Among the Spano nemeses in the audience were former Islanders general manager and coach Mike Milbury, who used harsh, unprintable words to describe his one-time boss in the documentary.
After the premiere, Spano said he was not surprised by Milbury's criticism, given the history of their interactions. He said it was an uncomfortable feeling sitting in the audience as some of his words and actions became an object of laughter and general disbelief. But he said he was heartened by the reaction of many viewers afterward, some of whom asked to pose for pictures.
Why did he agree to sit down for an interview in the first place with Connolly, an actor/director who is an avid Islanders fan?
"Kevin was extremely persistent," he said. "He came to visit me in Ohio. We established, as crazy as it is, a friendship, and I basically trusted him. That's really what it came down to."
Spano said he had turned down other requests to cooperate with documentaries, and initially turned down Connolly. "Truthfully, I think it's insane, to be honest with you, that somebody even wants to talk to me or do a movie about me," he said. " It's comical."
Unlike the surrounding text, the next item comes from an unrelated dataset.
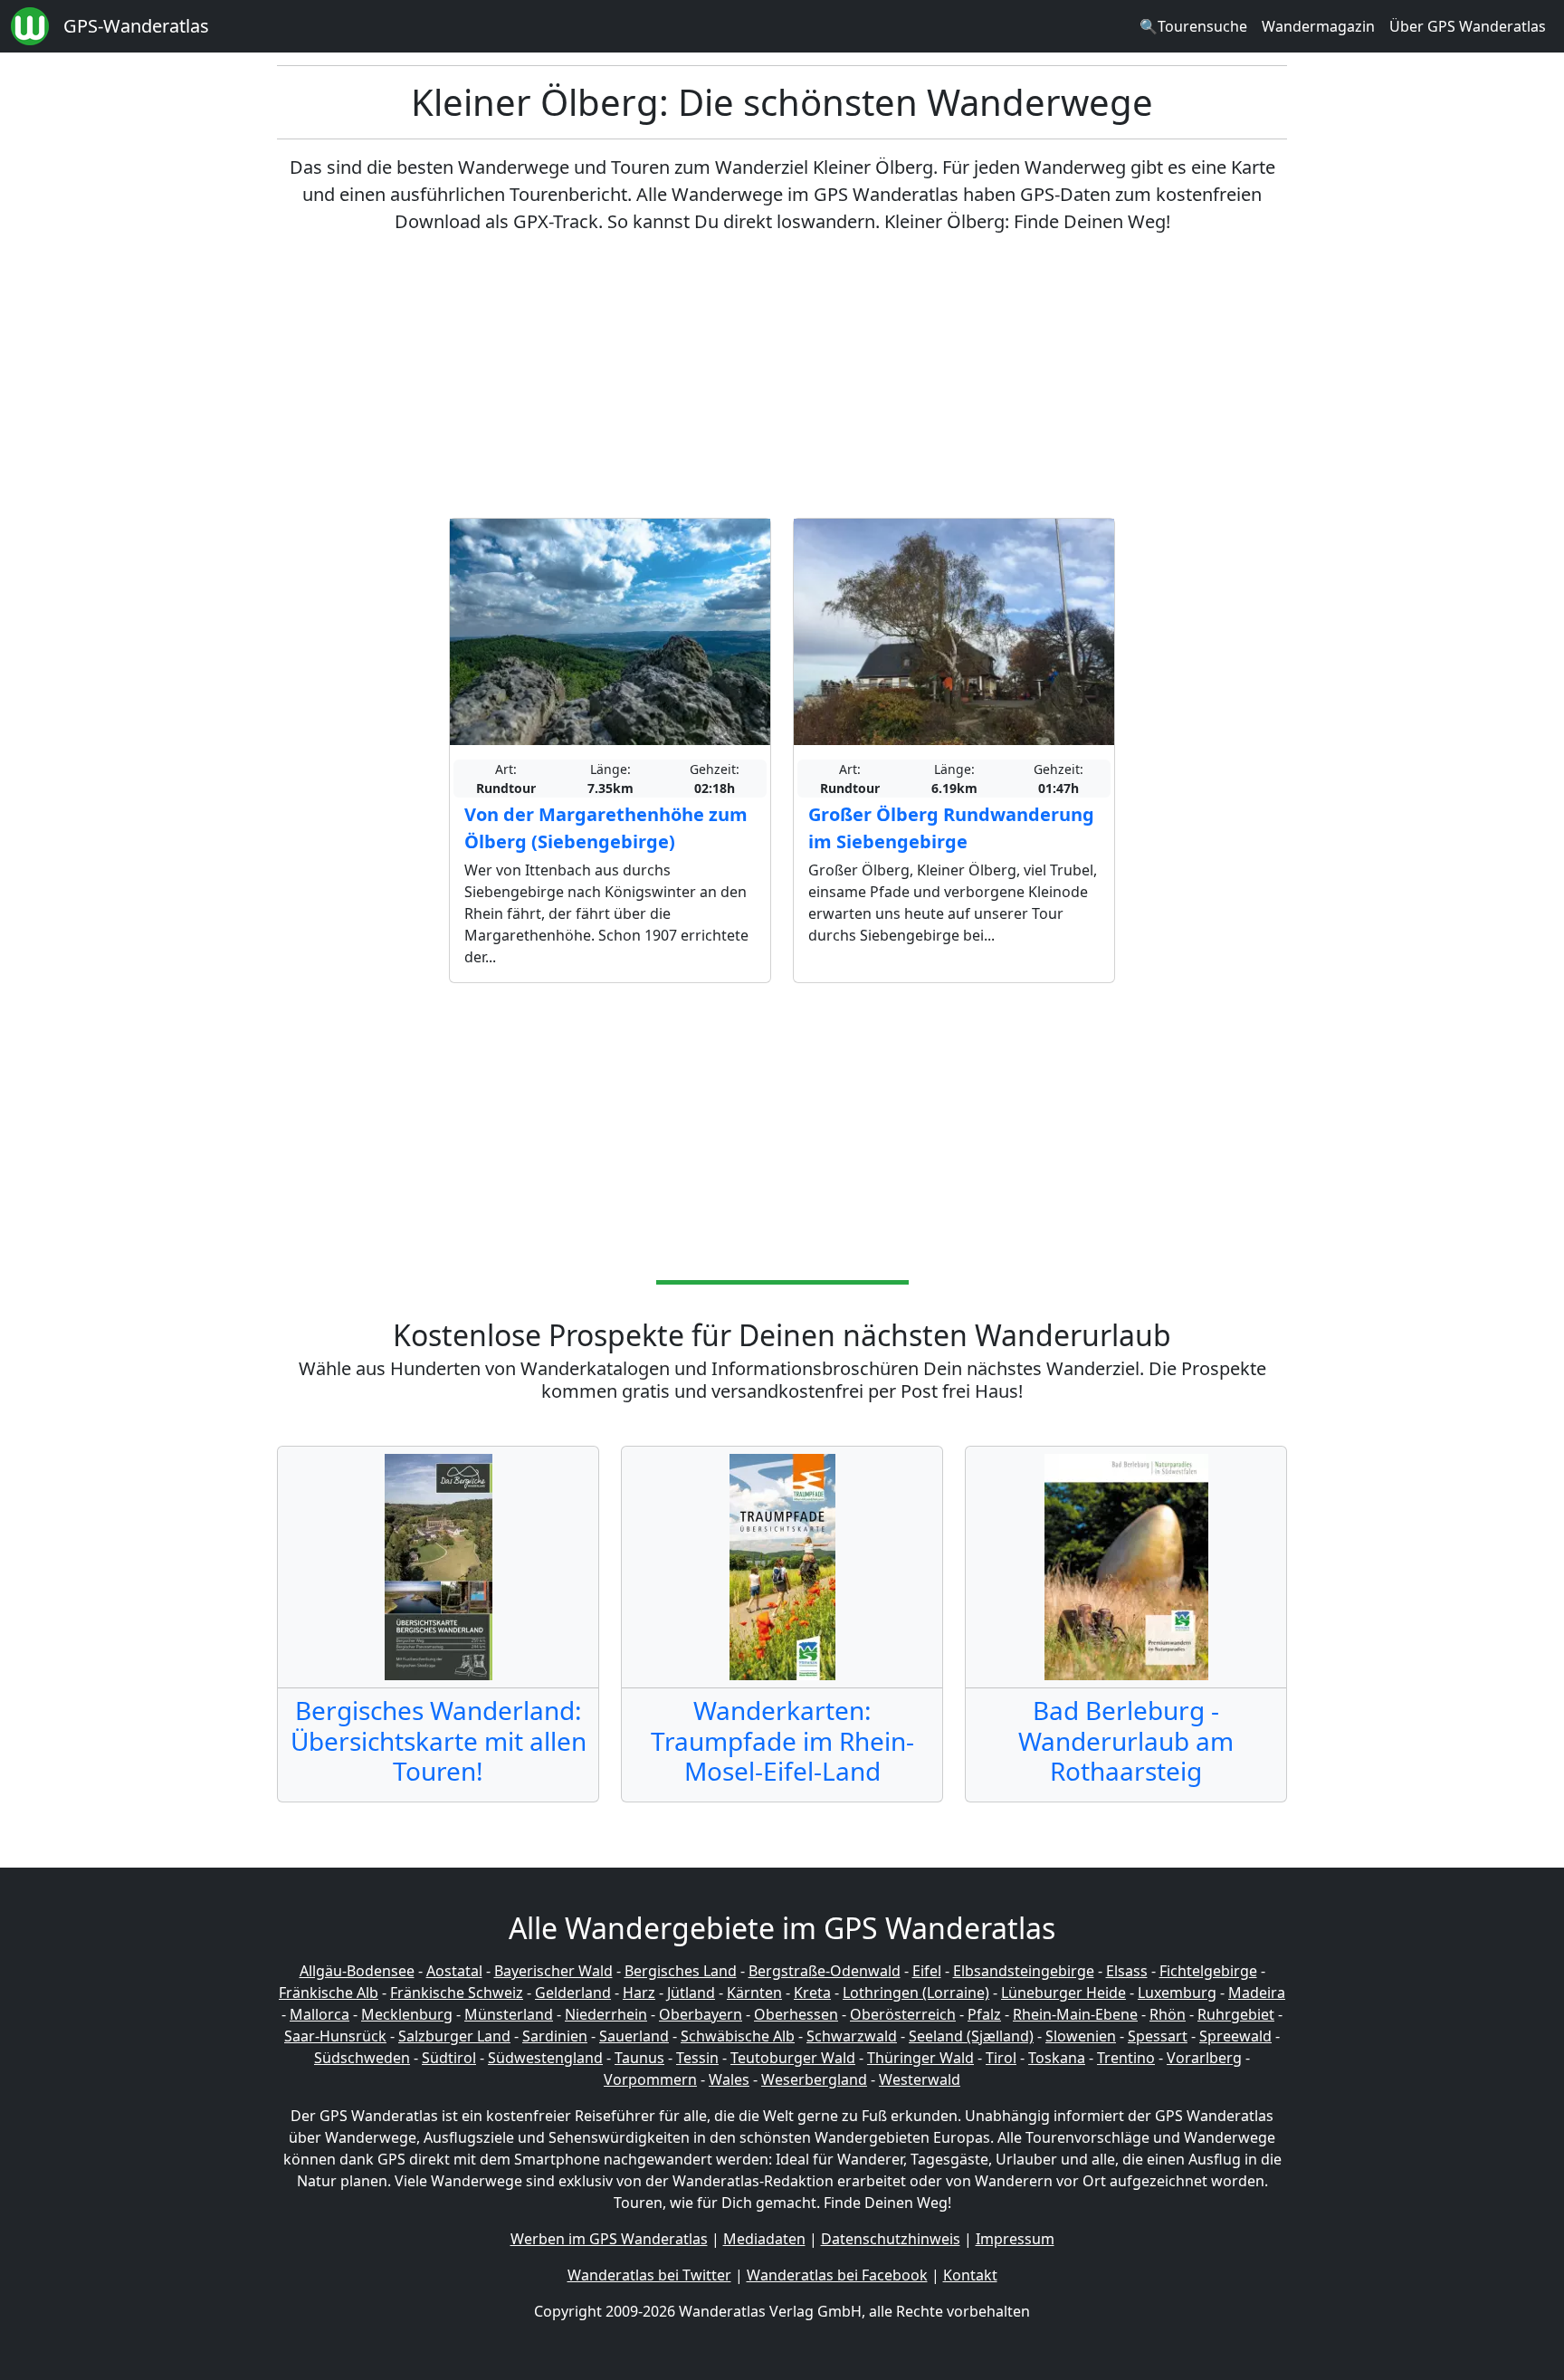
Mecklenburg (407, 2014)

Still, he acknowledged, "It's a crazy story."
Spano said he did not fault Connolly for some of what he said were inaccuracies.
"Kevin absolutely lived up to everything he told me he would do," Spano said. "I'm not blaming Kevin. It's people's recollections of what happened that I don't agree with."
Spano said he now is working in the medical business in Ohio and is "happy. Everything is good."
What does he think about when he recalls his brief time in the spotlight?
"It was an experience, of course," he said. "As I've told people before it was so life-altering and the repercussions were so massive I'm not sure it was something I would ever try and do again." Spano said he is an Islanders fan, adding: "I'm happy they're going to make the playoffs, hopefully, and I still continue to follow them."